W końcu, po tylu dniach, znów ośmielił się go prowokować. Ciel poczuł dziwne mrowienie w podbrzuszu i  z jakiegoś powodu wyczekiwał tego z utęsknieniem. Przymrużył oczy, udając obrazę i zastanawiał się co odpowiedzieć. Zanim jednak wpadł na coś błyskotliwie złośliwego, jego usta zdrętwiały, przy delikatnym muśnięciu tych drugich.
     Nie można było nazwać tego pocałunkiem, choć wargi ich się zetknęły na krótką chwilę. Gdyby Ciel nie stał pośród tłumu ludzi, na pewno przyłożyłby mu w twarz. Gotował się z wściekłości i gorąca, które opanowało jego ciało. Złość na bezczelność tego piekielnego dupka przekroczyła właśnie wszystkie granice. Ponadto ledwo trzymał się na nogach z szoku i własnych emocji. Przez krótką chwilę nawet miał ochotę to powtórzyć, tyle że wyglądałoby to znacznie efektowniej. Było zbyt ciemno, by ktokolwiek mógł odebrać to inaczej, niż zwykłe szeptanie sobie do ucha, ale i tak go to zawstydziło. Odwrócił twarz, nie wiedząc nawet, jak powinien zareagować. Płonął wewnątrz i już nie wiedział, które uczucie jest silniejsze.
     Nagle poczuł się gorzej. Coraz trudniej łapał oddech, a scena przed oczami lekko przekręciła. Przymknął oczy i niespodziewanie zakręciło mu się w głowie. Nic nie dało podtrzymanie się krzesła, czuł że nogi odmawiają mu posłuszeństwa.

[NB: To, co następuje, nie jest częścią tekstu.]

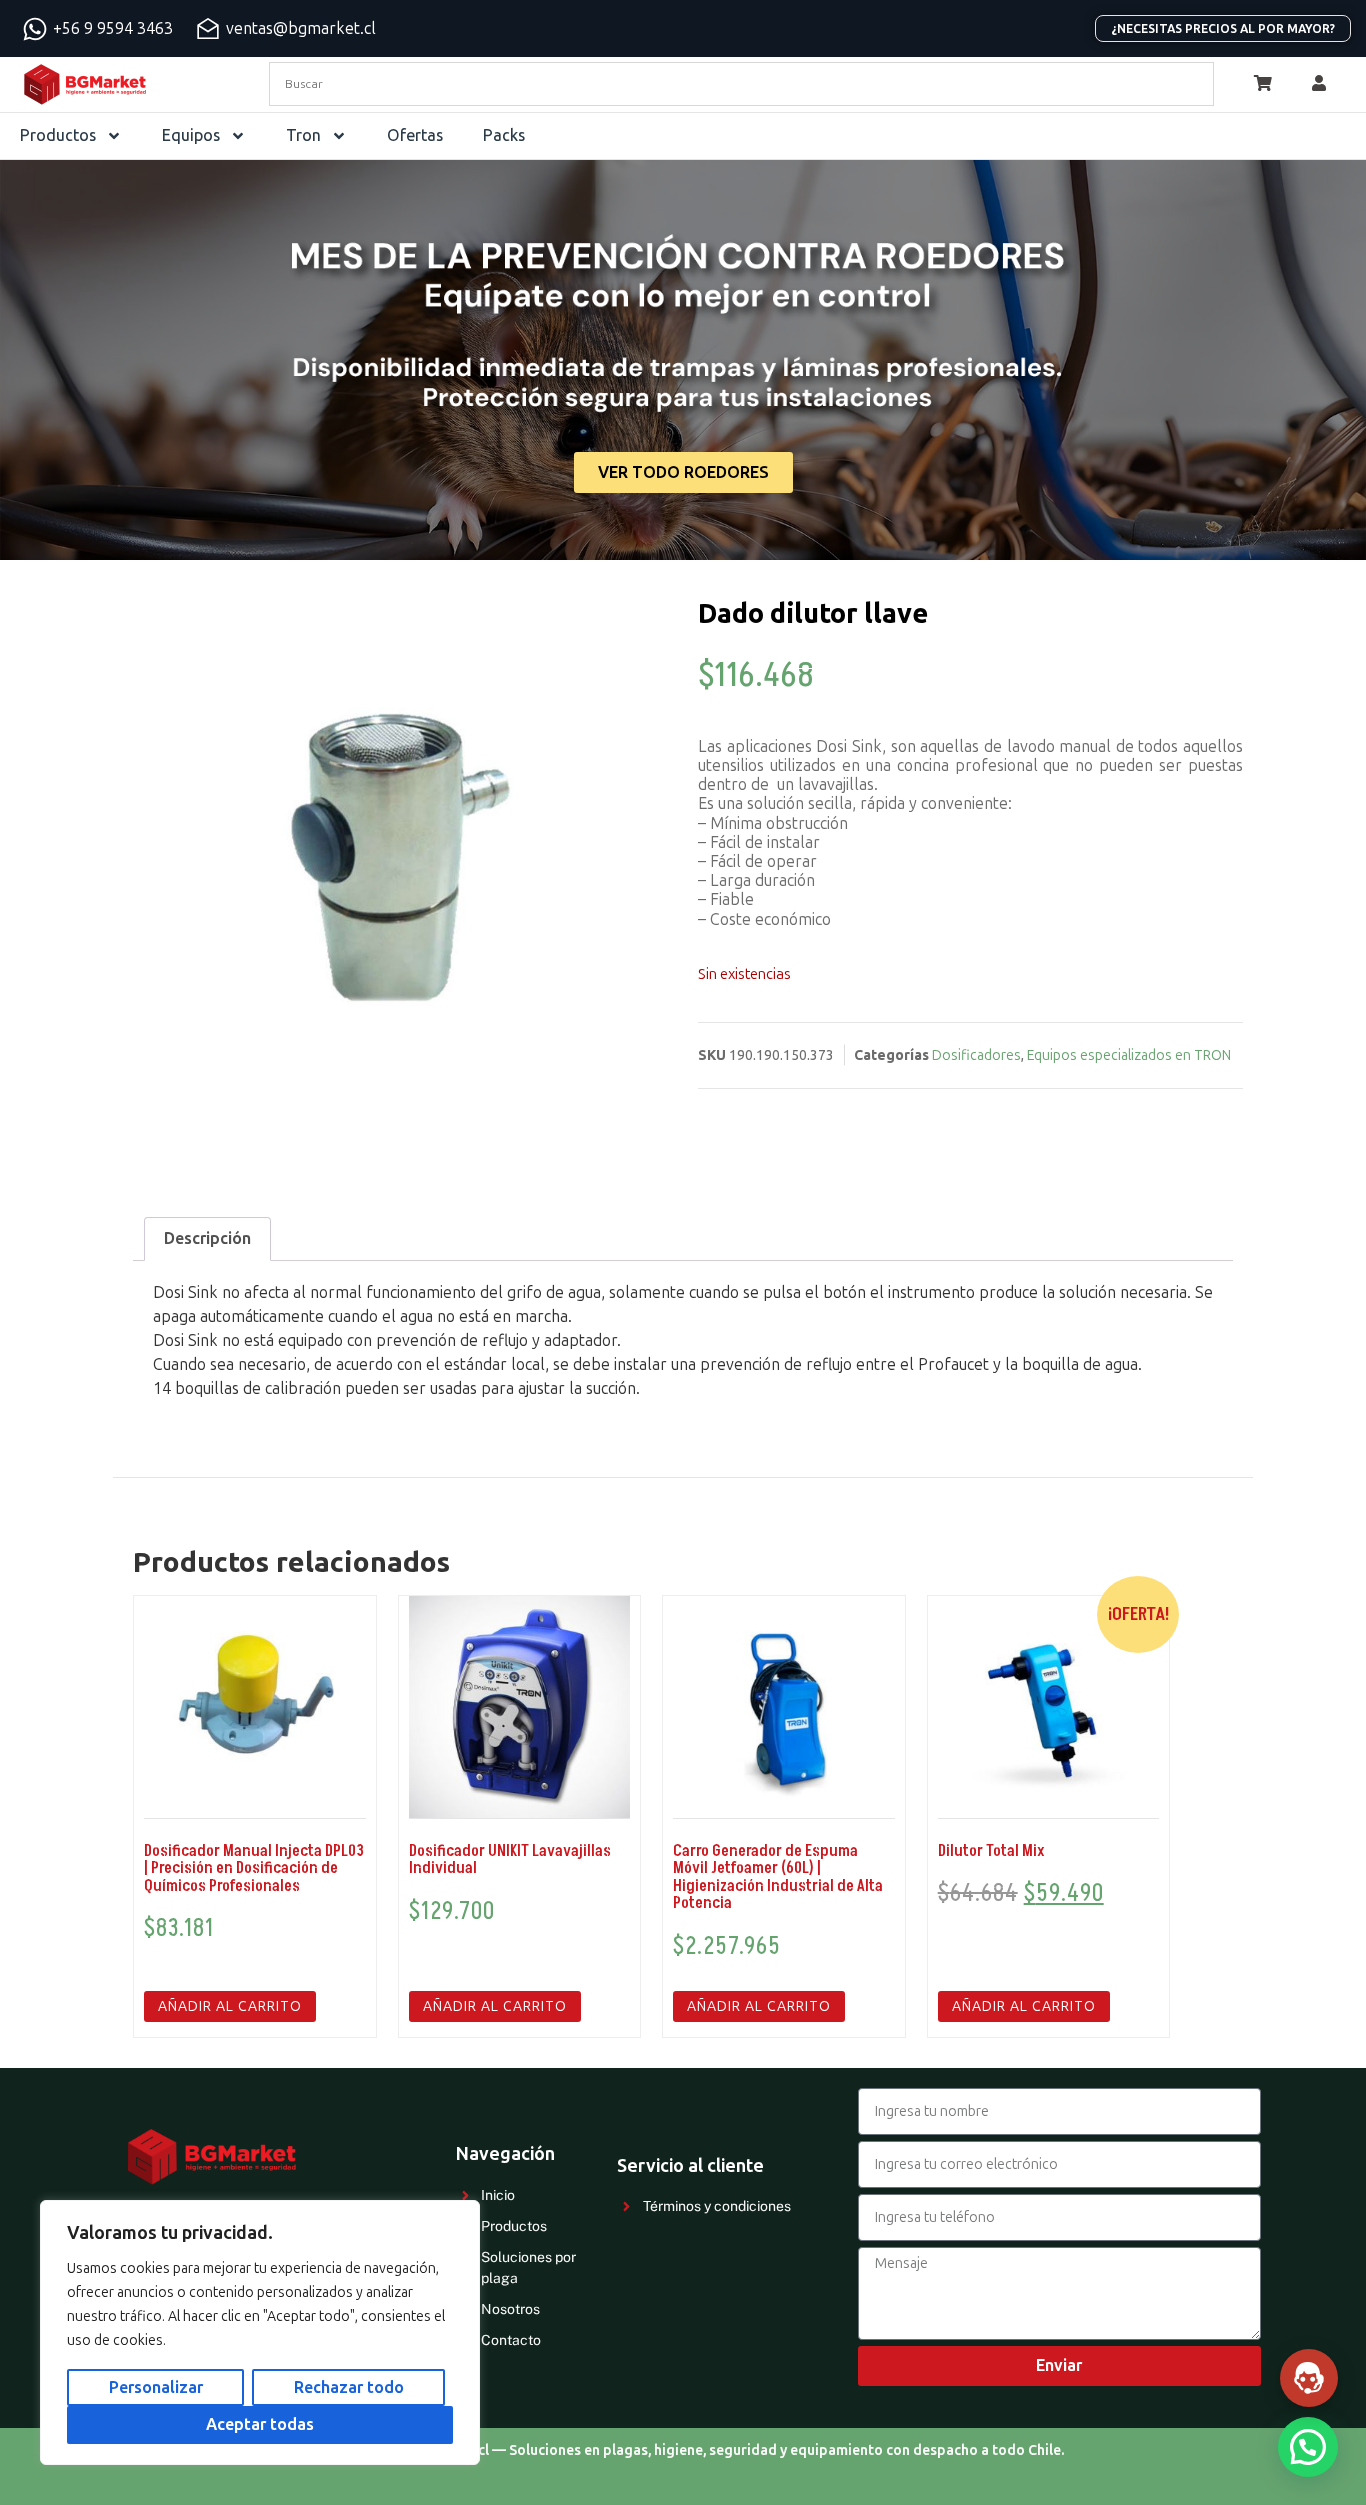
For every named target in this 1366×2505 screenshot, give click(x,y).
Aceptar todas (260, 2424)
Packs (504, 135)
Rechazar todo (349, 2387)
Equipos (191, 135)
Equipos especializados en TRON (1129, 1055)
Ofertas (415, 135)
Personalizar (156, 2387)
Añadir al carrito (230, 2006)
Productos (58, 135)
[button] (1308, 2447)
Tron (303, 135)
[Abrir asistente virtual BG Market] (1309, 2378)
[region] (260, 2332)
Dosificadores (976, 1055)
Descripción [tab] (207, 1238)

     Z pomocą przyszły dwie sile ręce, które chwyciły go pod boki i podtrzymały. Mógł oprzeć się plecami o twardy tors i złapać oddech. Przed oczami świat mu wirował. Ktoś pomógł mu utrzymać równowagę i wyprowadzić z tłumu. Opadł następnie na coś chłodnego i poczuł delikatny wiaterek. Otwierając oczy, zobaczył Sebastiana, który wachlował go znalezioną skądś gazetą. Wydał polecenie lokajowi, by przygotował powóz, przeprosił organizatorów i wyciągnął z tłumu Elizabeth, która zaaferowana przedstawieniem, niczego nie zauważyła.
     Było mu zdecydowanie lepiej. Chłód, powietrze, ogród, brak tłumu… Odetchnął spokojniej, gdy gwiazdy stanęły w miejscu.
     - Nie sądziłem, że zwalę Panicza z nóg.- Sebastian chyba bardzo starał się zachować powagę.
     - Zamknij się.- Warknął Ciel, zdając sobie sprawę, jak żałośnie to wszystko wyglądało.- Już wcześniej było mi słabo.
     - Oczywiście.
     - Nie drażnij mnie!- Podniósł się trochę za szybko i musiał chwycić za wybuchającą bólem skroń. – W ogóle, co to sobie myślisz?! Jak śmiesz…- Nie dokończył, bo tym razem jego usta zostały całkowicie zakryte.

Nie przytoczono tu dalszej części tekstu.